This court concludes that George satisfies the requirements to be named and approved as a Lead Plaintiff. Although he did not move for appointment as a lead plaintiff, George was a named plaintiff who filed the consolidated class action complaint. The aggregate total of Sands Point, Kearney and George represent the largest financial interest in the present case. George also meets the requirements of Rule 23 to be certified as a class representative because his claims are typical of the class and he can fairly and adequately protect the interests of the class. The fact that George was not appointed as a lead plaintiff previously does not preclude his present appointment because it is the named Lead Plaintiffs, Sands Point and Kearney, representing the Class, who designated George as an additional representative. Thus, the court can infer that the other members of the plaintiff Class do not oppose the motion. The fact that Defendants did not have an opportunity to oppose the appointment of George as a lead plaintiff also will not preclude his appointment as Defendants do not have standing under the Act to rebut the presumption of the adequacy of a lead plaintiff. Moreover, Plaintiffs' motion to certify George as an additional class representative is unopposed by Defendants. Accordingly, this court will designate George as an additional Lead Plaintiff and certify George as a class representative.

III. CONCLUSION

For the reasons discussed above, the court concludes that Plaintiffs have met the requirements of Fed.R.Civ.P. 23 for class action certification as to their claims under the federal securities laws and the negligent misrepresentation claim. The Class shall consist of all persons and entities who purchased the publicly traded securities and/or traded options on the securities of Cephalon, Inc., at any time from June 12, 1995 through and including June 7, 1996, with Lead Plaintiffs Sands Point Partners, L.P., Frank Kearney and Joseph George as class representatives and Plaintiffs' Lead Counsel as counsel for the Class. Defendants, their subsidiaries and affiliates, and members of the immediate family of each of the individual defendants are excluded from the Class. The Class will not be divided into subclasses at this time, however, the court's decision is made without prejudice to the right of any party to seek hereafter modification of the class as defined herein or the establishment of subclasses as the case develops.

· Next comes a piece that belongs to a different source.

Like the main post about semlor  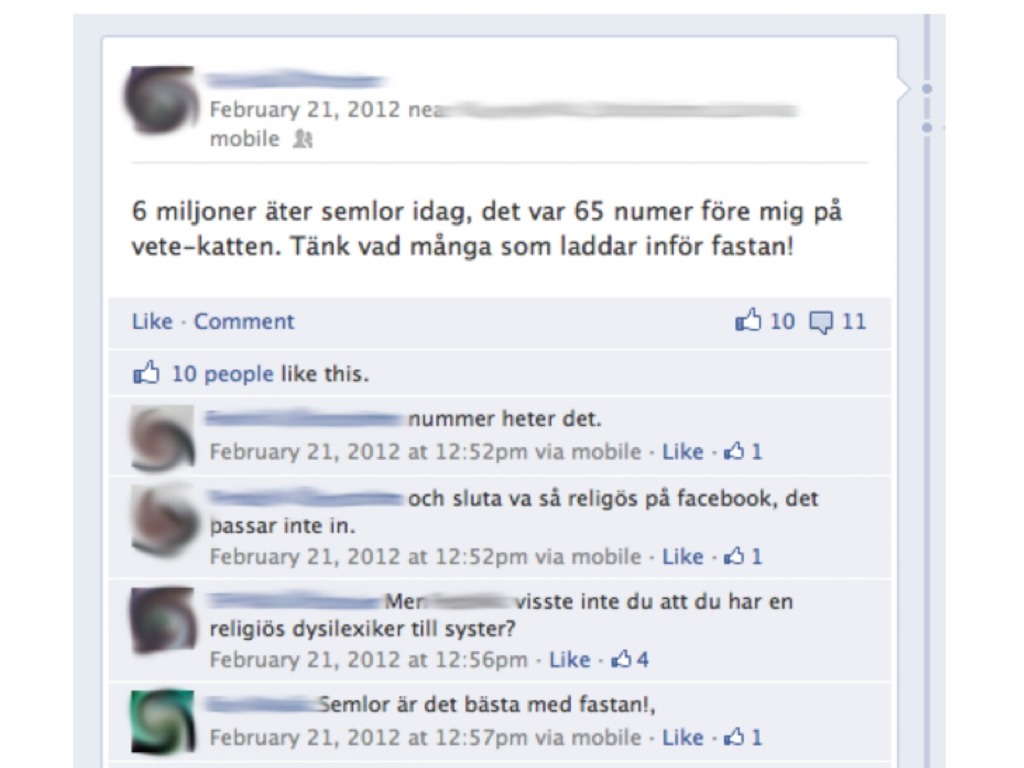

An appropriate Order follows.

ORDER

AND NOW, this day of August, 1998, upon consideration of Plaintiffs' Amended Motion for Class Certification pursuant to Federal Rule of Civil Procedure 23, Defendants' Response thereto and Plaintiffs' Reply, IT IS HEREBY ORDERED that:

1. Plaintiffs' Amended Motion for Class Certification is GRANTED as to their claims under the federal securities laws and the negligent misrepresentation claim.

2. Plaintiff Joseph George is named and appointed as an additional Lead Plaintiff.

3. The Class shall consist of all persons and entities who purchased the publicly traded securities and/or traded options on the securities of Cephalon, Inc., at any time from June 12, 1995 through and including June 7, 1996, with Lead Plaintiffs Sands Point Partners, L.P., Frank Kearney and Joseph George as class representatives and Plaintiffs' Lead Counsel as counsel for the Class. Defendants, their subsidiaries and affiliates, and members of the immediate family of each of the individual defendants are excluded from the Class.

4. The Class will not be divided into subclasses at this time, however, the court's decision is made without prejudice to the right of any party to seek hereafter modification of the class as defined herein or the establishment of subclasses as the case develops.


Summaries of

In re Cephalon Securities Litigation

United States District Court, E.D. Pennsylvania
Aug 12, 1998
Civil Action No. 96-0633 (E.D. Pa. Aug. 12, 1998)
Case details for

In re Cephalon Securities Litigation

Case Details

Full title:In re: CEPHALON SECURITIES LITIGATION

Court:United States District Court, E.D. Pennsylvania

Date published: Aug 12, 1998

Citations

Civil Action No. 96-0633 (E.D. Pa. Aug. 12, 1998)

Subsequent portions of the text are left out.